1.Is there a clearer definition of a "zombie thread" than what I've explained here?

I do agree that "Zombie Threads" exist, it's a term to refer to what happens with Threads that are left with resources that they don't let go of and yet don't completely die, hence the name "zombie," so your explanation of this referral is pretty right on the money!

2.Can zombie threads occur on .NET? (Why/Why not?)

Yes they can occur. It's a reference, and actually referred to by Windows as "zombie": MSDN uses the Word "Zombie" for Dead processes/threads

Happening frequently it's another story, and depends on your coding techniques and practices, as for you that like Thread Locking and have done it for a while I wouldn't even worry about that scenario happening to you.

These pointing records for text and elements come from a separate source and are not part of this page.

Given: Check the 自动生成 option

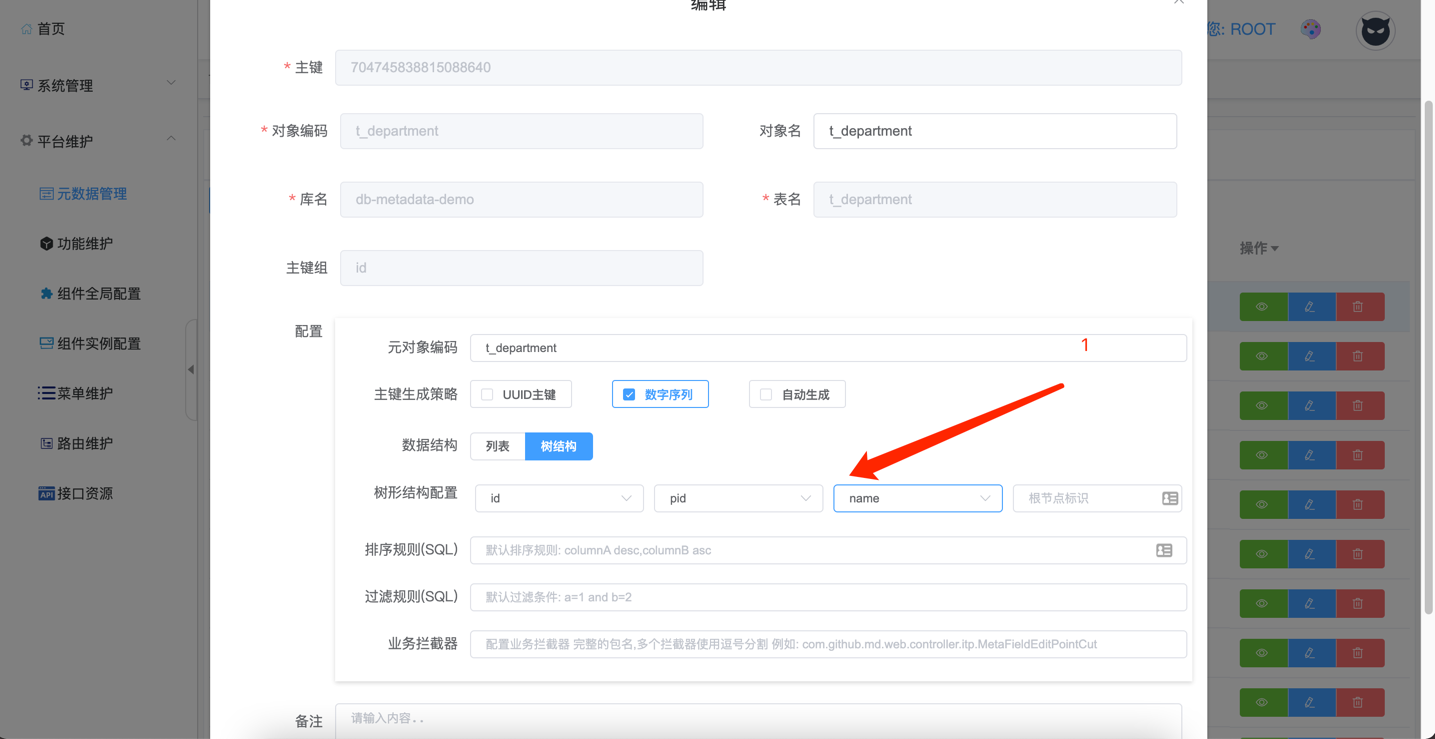Looking at the screenshot, I should [766, 395].
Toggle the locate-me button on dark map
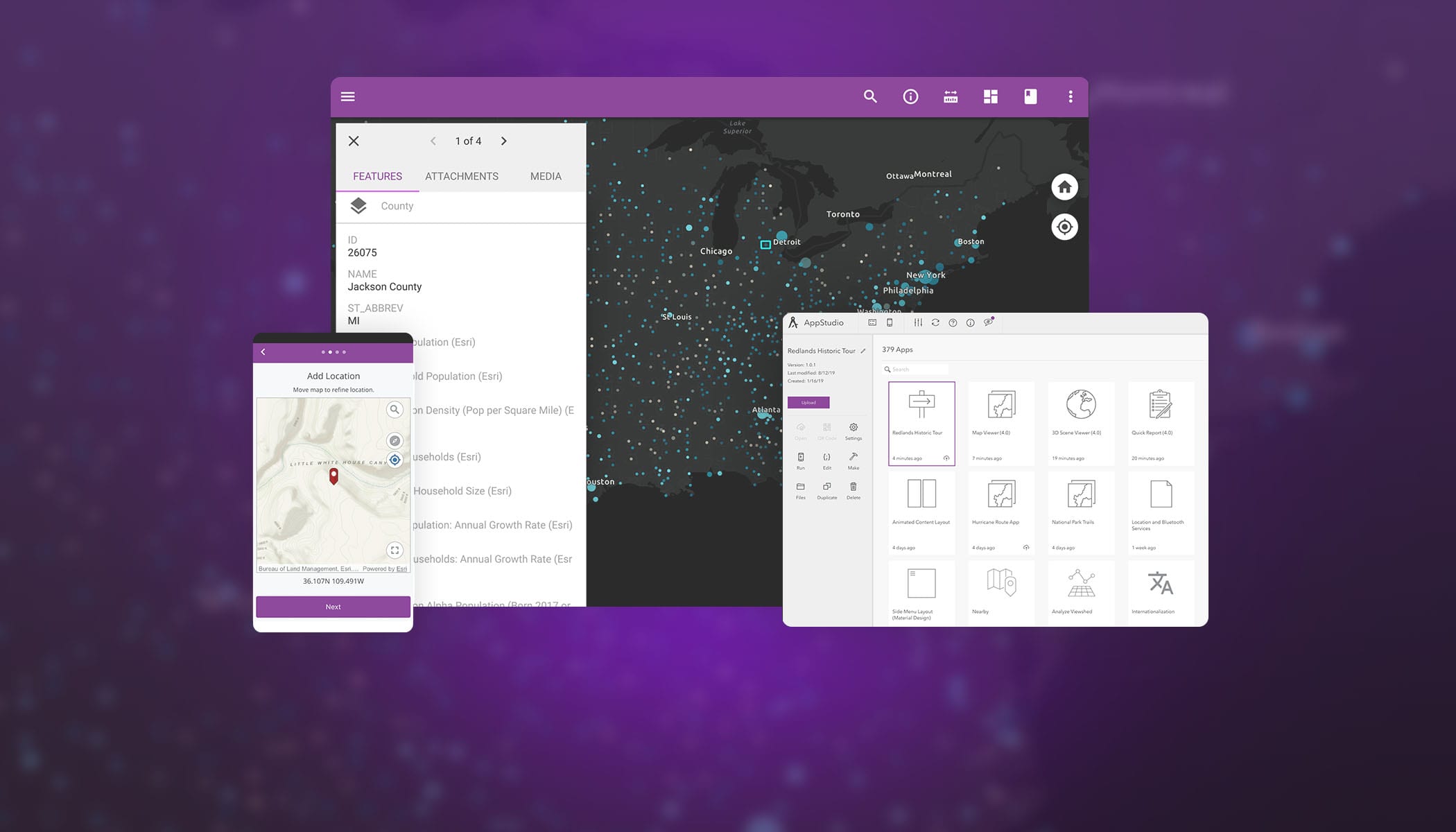 coord(1064,227)
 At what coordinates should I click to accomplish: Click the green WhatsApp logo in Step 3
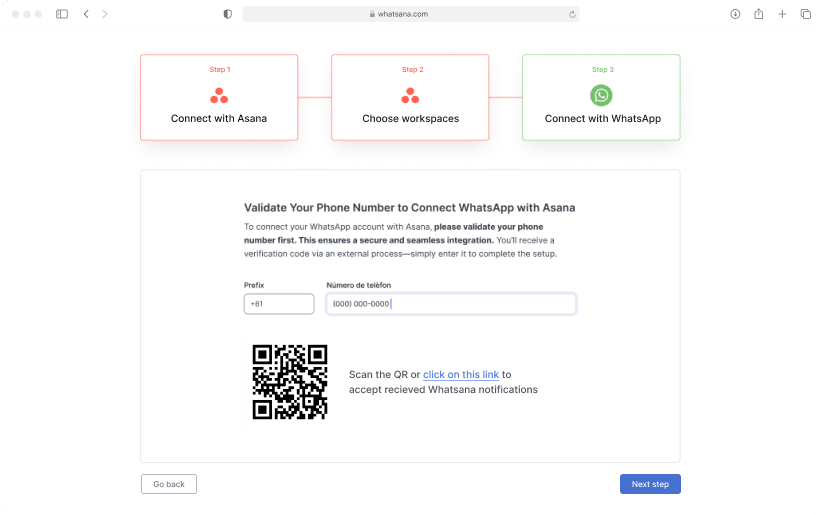(601, 95)
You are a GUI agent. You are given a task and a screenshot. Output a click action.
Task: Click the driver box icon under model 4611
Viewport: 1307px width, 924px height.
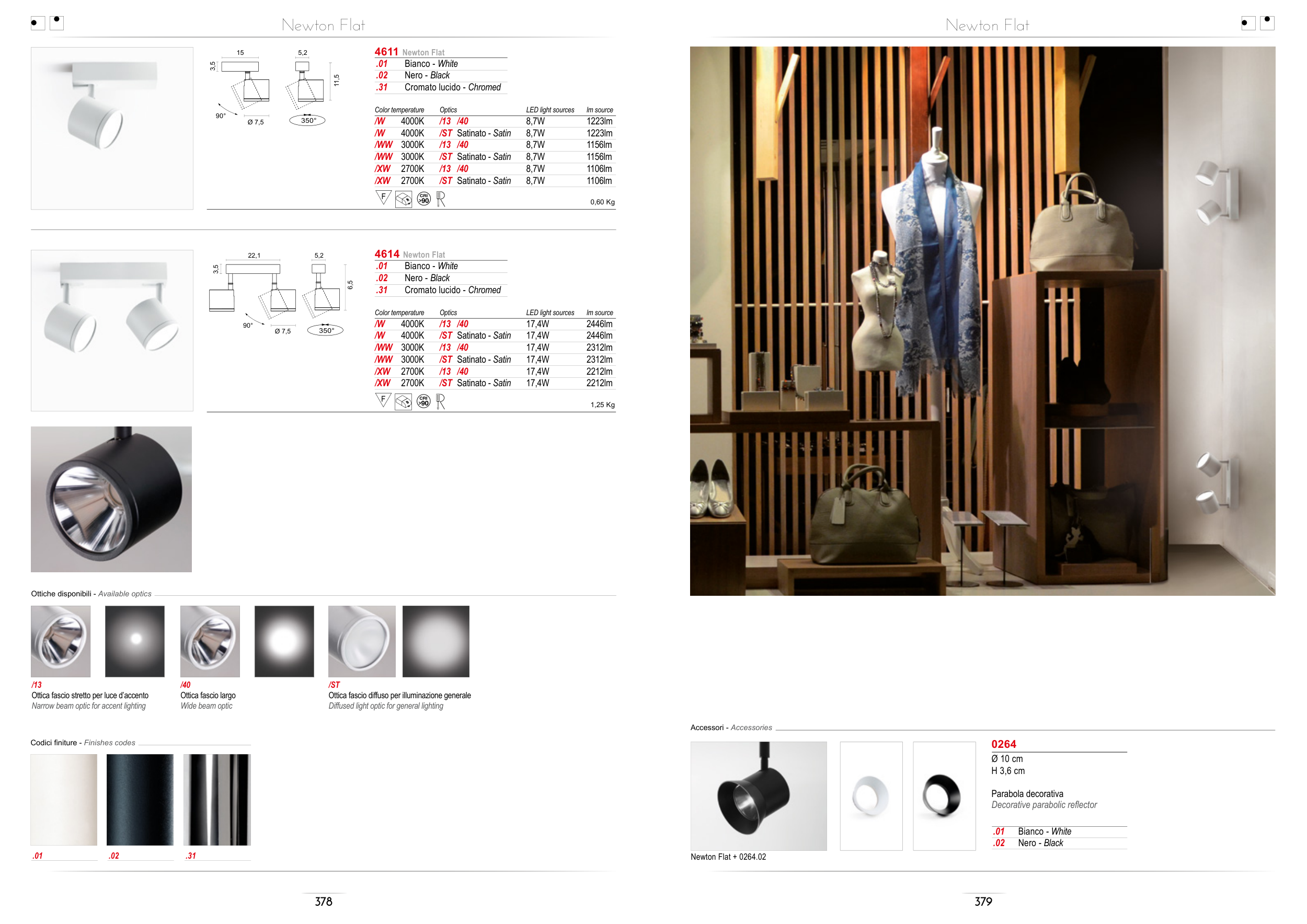(x=403, y=200)
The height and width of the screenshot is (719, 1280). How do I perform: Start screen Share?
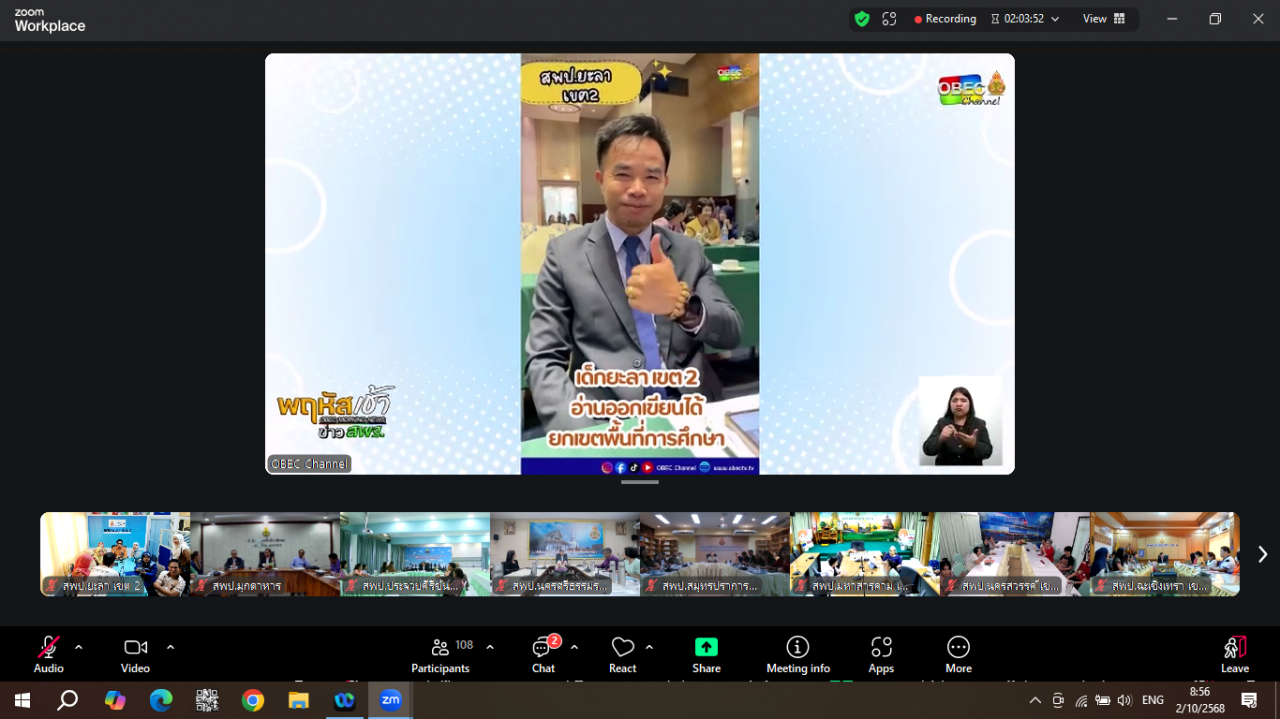click(x=706, y=654)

And Yes, as @KevinPanko correctly mentioned in the comments, "Zombie Threads" do come from Unix which is why they are used in XCode-ObjectiveC and referred to as "NSZombie" and used for debugging. It behaves pretty much the same way... the only difference is an object that should've died becomes a "ZombieObject" for debugging instead of the "Zombie Thread" which might be a potential problem in your code.

0
votes

I can make zombie threads easily enough.

var zombies = new List<Thread>();
while(true)
{
    var th = new Thread(()=>{});
    th.Start();
    zombies.Add(th);
}

This leaks the thread handles (for Join()). It's just another memory leak as far as we are concerned in the managed world.

Now then, killing a thread in a way that it actually holds locks is a pain in the rear but possible. The other guy's ExitThread() does the job. As he found, the file handle got cleaned up by the gc but a lock around an object wouldn't. But why would you do that?